STORED ROWS —
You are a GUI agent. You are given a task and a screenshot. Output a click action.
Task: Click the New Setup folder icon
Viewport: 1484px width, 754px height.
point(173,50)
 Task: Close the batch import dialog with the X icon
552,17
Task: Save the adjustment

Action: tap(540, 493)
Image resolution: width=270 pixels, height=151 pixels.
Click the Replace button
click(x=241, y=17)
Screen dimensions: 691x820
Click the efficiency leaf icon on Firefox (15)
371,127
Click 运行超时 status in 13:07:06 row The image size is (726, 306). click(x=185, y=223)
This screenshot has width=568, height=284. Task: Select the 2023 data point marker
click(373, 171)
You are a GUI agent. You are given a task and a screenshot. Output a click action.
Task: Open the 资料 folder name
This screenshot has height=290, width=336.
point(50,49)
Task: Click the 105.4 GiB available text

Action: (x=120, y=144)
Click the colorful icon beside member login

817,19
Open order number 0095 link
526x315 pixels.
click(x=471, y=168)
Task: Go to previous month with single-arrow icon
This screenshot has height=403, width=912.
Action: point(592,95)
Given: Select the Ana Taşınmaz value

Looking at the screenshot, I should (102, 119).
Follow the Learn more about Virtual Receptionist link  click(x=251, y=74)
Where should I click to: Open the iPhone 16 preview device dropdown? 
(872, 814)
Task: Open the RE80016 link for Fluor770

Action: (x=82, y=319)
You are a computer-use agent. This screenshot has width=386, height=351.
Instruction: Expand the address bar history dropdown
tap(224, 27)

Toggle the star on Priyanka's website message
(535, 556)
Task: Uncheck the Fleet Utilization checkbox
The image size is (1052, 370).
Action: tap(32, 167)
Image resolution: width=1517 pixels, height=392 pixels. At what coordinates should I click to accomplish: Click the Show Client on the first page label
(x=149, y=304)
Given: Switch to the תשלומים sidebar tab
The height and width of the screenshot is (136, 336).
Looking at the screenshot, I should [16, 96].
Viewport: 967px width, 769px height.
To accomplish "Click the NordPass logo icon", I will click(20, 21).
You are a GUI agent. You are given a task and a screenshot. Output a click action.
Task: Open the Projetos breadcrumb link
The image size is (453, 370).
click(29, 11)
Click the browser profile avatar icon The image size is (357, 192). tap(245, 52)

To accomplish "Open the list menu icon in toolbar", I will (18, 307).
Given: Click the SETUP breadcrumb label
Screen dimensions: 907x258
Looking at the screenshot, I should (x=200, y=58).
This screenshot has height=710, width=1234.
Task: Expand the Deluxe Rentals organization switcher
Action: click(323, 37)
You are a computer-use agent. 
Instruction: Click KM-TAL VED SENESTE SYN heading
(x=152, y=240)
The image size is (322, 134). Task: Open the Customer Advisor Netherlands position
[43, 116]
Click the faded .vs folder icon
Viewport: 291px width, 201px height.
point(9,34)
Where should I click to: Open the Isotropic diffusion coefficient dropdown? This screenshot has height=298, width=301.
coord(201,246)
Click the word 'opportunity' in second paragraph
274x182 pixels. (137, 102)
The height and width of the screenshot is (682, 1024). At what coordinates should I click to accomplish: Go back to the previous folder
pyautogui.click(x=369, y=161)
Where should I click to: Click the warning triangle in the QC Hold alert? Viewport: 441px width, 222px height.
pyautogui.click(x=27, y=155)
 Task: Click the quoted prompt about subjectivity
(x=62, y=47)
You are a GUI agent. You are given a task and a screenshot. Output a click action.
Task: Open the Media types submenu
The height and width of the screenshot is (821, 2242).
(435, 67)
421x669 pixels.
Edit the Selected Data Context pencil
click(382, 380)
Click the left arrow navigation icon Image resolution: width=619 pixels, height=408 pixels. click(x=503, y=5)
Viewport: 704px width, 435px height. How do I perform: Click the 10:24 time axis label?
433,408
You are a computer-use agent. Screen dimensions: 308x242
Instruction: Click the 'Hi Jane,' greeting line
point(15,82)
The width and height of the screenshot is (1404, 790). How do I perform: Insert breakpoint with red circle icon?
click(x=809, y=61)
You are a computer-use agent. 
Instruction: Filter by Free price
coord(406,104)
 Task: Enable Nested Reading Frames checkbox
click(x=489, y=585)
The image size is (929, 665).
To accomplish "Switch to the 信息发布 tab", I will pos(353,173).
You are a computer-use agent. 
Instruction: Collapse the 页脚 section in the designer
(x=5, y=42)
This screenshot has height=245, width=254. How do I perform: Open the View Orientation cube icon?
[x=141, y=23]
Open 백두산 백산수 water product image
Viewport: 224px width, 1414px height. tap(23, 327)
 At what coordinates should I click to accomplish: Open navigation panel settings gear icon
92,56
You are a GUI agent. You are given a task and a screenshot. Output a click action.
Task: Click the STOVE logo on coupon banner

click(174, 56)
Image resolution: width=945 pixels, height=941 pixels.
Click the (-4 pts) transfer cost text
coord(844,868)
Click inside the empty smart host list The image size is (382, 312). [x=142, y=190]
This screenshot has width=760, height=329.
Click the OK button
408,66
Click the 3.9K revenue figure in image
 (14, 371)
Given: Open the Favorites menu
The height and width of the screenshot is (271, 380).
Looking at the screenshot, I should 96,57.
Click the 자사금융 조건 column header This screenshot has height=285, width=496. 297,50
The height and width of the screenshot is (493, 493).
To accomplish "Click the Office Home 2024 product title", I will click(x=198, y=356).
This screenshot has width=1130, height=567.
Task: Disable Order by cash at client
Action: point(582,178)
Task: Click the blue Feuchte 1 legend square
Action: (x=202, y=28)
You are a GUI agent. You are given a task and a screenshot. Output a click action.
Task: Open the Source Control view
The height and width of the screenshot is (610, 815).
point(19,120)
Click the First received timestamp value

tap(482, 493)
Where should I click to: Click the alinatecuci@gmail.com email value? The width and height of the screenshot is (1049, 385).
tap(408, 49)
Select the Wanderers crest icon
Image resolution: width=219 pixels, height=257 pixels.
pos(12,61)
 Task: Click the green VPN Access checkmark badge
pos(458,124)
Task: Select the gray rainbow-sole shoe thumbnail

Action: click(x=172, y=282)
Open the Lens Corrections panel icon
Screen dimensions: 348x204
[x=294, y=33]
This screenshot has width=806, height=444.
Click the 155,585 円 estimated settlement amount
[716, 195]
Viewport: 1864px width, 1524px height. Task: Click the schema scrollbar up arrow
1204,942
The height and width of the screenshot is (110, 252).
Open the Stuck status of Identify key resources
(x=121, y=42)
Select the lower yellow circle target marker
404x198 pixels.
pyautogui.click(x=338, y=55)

TASK OBJECTIVE —
Copy out all of the data above line for line, without changing anything.

THE RESULT —
You are a GUI agent. You are given a task and a screenshot. Output a click action.
Task: Click the New Setup folder icon
Viewport: 1484px width, 754px height.
point(173,50)
 Task: Close the batch import dialog with the X icon
552,17
Task: Save the adjustment

Action: tap(540, 493)
Image resolution: width=270 pixels, height=151 pixels.
Click the Replace button
click(x=241, y=17)
Screen dimensions: 691x820
Click the efficiency leaf icon on Firefox (15)
371,127
Click 运行超时 status in 13:07:06 row The image size is (726, 306). click(x=185, y=223)
This screenshot has width=568, height=284. Task: Select the 2023 data point marker
click(373, 171)
You are a GUI agent. You are given a task and a screenshot. Output a click action.
Task: Open the 资料 folder name
This screenshot has height=290, width=336.
point(50,49)
Task: Click the 105.4 GiB available text

Action: (x=120, y=144)
Click the colorful icon beside member login

817,19
Open order number 0095 link
526x315 pixels.
click(x=471, y=168)
Task: Go to previous month with single-arrow icon
This screenshot has height=403, width=912.
Action: point(592,95)
Given: Select the Ana Taşınmaz value

Looking at the screenshot, I should (102, 119).
Follow the Learn more about Virtual Receptionist link  click(x=251, y=74)
Where should I click to: Open the iPhone 16 preview device dropdown? 
(872, 814)
Task: Open the RE80016 link for Fluor770

Action: (x=82, y=319)
You are a computer-use agent. This screenshot has width=386, height=351.
Instruction: Expand the address bar history dropdown
tap(224, 27)

Toggle the star on Priyanka's website message
(535, 556)
Task: Uncheck the Fleet Utilization checkbox
The image size is (1052, 370).
Action: tap(32, 167)
Image resolution: width=1517 pixels, height=392 pixels. At what coordinates should I click to accomplish: Click the Show Client on the first page label
(x=149, y=304)
Given: Switch to the תשלומים sidebar tab
The height and width of the screenshot is (136, 336).
Looking at the screenshot, I should [16, 96].
Viewport: 967px width, 769px height.
To accomplish "Click the NordPass logo icon", I will click(20, 21).
You are a GUI agent. You are given a task and a screenshot. Output a click action.
Task: Open the Projetos breadcrumb link
The image size is (453, 370).
click(29, 11)
Click the browser profile avatar icon The image size is (357, 192). tap(245, 52)

To accomplish "Open the list menu icon in toolbar", I will (18, 307).
Given: Click the SETUP breadcrumb label
Screen dimensions: 907x258
Looking at the screenshot, I should (x=200, y=58).
This screenshot has height=710, width=1234.
Task: Expand the Deluxe Rentals organization switcher
Action: click(323, 37)
You are a computer-use agent. 
Instruction: Click KM-TAL VED SENESTE SYN heading
(x=152, y=240)
The image size is (322, 134). Task: Open the Customer Advisor Netherlands position
[43, 116]
Click the faded .vs folder icon
Viewport: 291px width, 201px height.
point(9,34)
Where should I click to: Open the Isotropic diffusion coefficient dropdown? This screenshot has height=298, width=301.
coord(201,246)
Click the word 'opportunity' in second paragraph
274x182 pixels. (137, 102)
The height and width of the screenshot is (682, 1024). At what coordinates should I click to accomplish: Go back to the previous folder
pyautogui.click(x=369, y=161)
Where should I click to: Click the warning triangle in the QC Hold alert? Viewport: 441px width, 222px height.
pyautogui.click(x=27, y=155)
 Task: Click the quoted prompt about subjectivity
(x=62, y=47)
You are a GUI agent. You are given a task and a screenshot. Output a click action.
Task: Open the Media types submenu
The height and width of the screenshot is (821, 2242).
(435, 67)
421x669 pixels.
Edit the Selected Data Context pencil
click(382, 380)
Click the left arrow navigation icon Image resolution: width=619 pixels, height=408 pixels. click(x=503, y=5)
Viewport: 704px width, 435px height. How do I perform: Click the 10:24 time axis label?
433,408
You are a computer-use agent. Screen dimensions: 308x242
Instruction: Click the 'Hi Jane,' greeting line
point(15,82)
The width and height of the screenshot is (1404, 790). How do I perform: Insert breakpoint with red circle icon?
click(x=809, y=61)
You are a computer-use agent. 
Instruction: Filter by Free price
coord(406,104)
 Task: Enable Nested Reading Frames checkbox
click(x=489, y=585)
The image size is (929, 665).
To accomplish "Switch to the 信息发布 tab", I will pos(353,173).
You are a computer-use agent. 
Instruction: Collapse the 页脚 section in the designer
(x=5, y=42)
This screenshot has height=245, width=254. How do I perform: Open the View Orientation cube icon?
[x=141, y=23]
Open 백두산 백산수 water product image
Viewport: 224px width, 1414px height. tap(23, 327)
 At what coordinates should I click to accomplish: Open navigation panel settings gear icon
92,56
You are a GUI agent. You are given a task and a screenshot. Output a click action.
Task: Click the STOVE logo on coupon banner

click(174, 56)
Image resolution: width=945 pixels, height=941 pixels.
Click the (-4 pts) transfer cost text
coord(844,868)
Click inside the empty smart host list The image size is (382, 312). [x=142, y=190]
This screenshot has width=760, height=329.
Click the OK button
408,66
Click the 3.9K revenue figure in image
 (14, 371)
Given: Open the Favorites menu
The height and width of the screenshot is (271, 380).
Looking at the screenshot, I should 96,57.
Click the 자사금융 조건 column header This screenshot has height=285, width=496. 297,50
The height and width of the screenshot is (493, 493).
To accomplish "Click the Office Home 2024 product title", I will click(x=198, y=356).
This screenshot has width=1130, height=567.
Task: Disable Order by cash at client
Action: point(582,178)
Task: Click the blue Feuchte 1 legend square
Action: (x=202, y=28)
You are a GUI agent. You are given a task and a screenshot. Output a click action.
Task: Open the Source Control view
The height and width of the screenshot is (610, 815).
point(19,120)
Click the First received timestamp value

tap(482, 493)
Where should I click to: Click the alinatecuci@gmail.com email value? The width and height of the screenshot is (1049, 385).
tap(408, 49)
Select the Wanderers crest icon
Image resolution: width=219 pixels, height=257 pixels.
pos(12,61)
 Task: Click the green VPN Access checkmark badge
pos(458,124)
Task: Select the gray rainbow-sole shoe thumbnail

Action: click(x=172, y=282)
Open the Lens Corrections panel icon
Screen dimensions: 348x204
[x=294, y=33]
This screenshot has width=806, height=444.
Click the 155,585 円 estimated settlement amount
[716, 195]
Viewport: 1864px width, 1524px height. Task: Click the schema scrollbar up arrow
1204,942
The height and width of the screenshot is (110, 252).
Open the Stuck status of Identify key resources
(x=121, y=42)
Select the lower yellow circle target marker
404x198 pixels.
pyautogui.click(x=338, y=55)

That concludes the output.